Today marks the 60th anniversary of the opening of Calder Hall at Sellafield.

Queen Elizabeth II opened Calder Hall on October 17 1956 and delegates from 48 countries gathered at the nuclear site for the ceremony.

Calder Hall led the way for the UK in the use of nuclear fuel to generate electricity, and was the first in the world to be connected to the National Grid.

Operating for 47 years, twice its planned design life, it was a feat of British engineering and is known as ‘the father of the nuclear industry’.

A further 14 reactors were built across the UK, in exact replica of the design, along with a further two stations in Italy and Japan.

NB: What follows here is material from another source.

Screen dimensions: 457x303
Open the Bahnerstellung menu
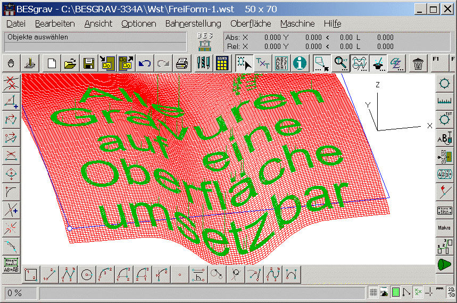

Covering over 43 acres of the Sellafield site, the station has the same sized footprint as Buckingham Palace and its grounds.

The complex clean-up of the facility station is well under way.

When the station stopped generating electricity in 2003, all four of the reactors were full of fuel that would, after a period of cooling, need to be treated in our Magnox reprocessing plant.

The four cooling towers had dominated the Sellafield and West Cumbrian skyline for more than half a century before they were demolished in September 2007.

The explosive demolition was three years in the planning to ensure that when the towers were imploded they would fall within their own footprint.

In 2010, Sellafield Ltd completed what was, at the time, the biggest asbestos removal project in Europe.

The material was stripped from Calder’s heat exchangers, turbine halls and associated buildings.

In all, 2,300 tonnes of asbestos cladding was removed in five years.

A project to transfer the 40,000 fuel rods from the four reactors to the fuel handling plant started in 2011.

One of the reactors is now completely empty and the remaining three are on course to be empty by 2019.

Once the reactors are empty and initial post operational clean out work has been completed, Calder Hall will pose not nuclear or radiological risk or hazard.

The site will enter a period of interim care and maintenance while work is focused upon on reducing risk and hazard in the high priotity areas of the site.

Current plans indicate that by 2027, only the four reactor buildings will be left of the original Calder Hall station.

The reactor buildings will be dismantled to the point where only the concrete bio-shield that contains the reactor core remains.

This ‘safestore’ principle is already in use for reactors in France, Germany, Italy, Spain and the USA, as well as for the other Magnox reactors in the UK.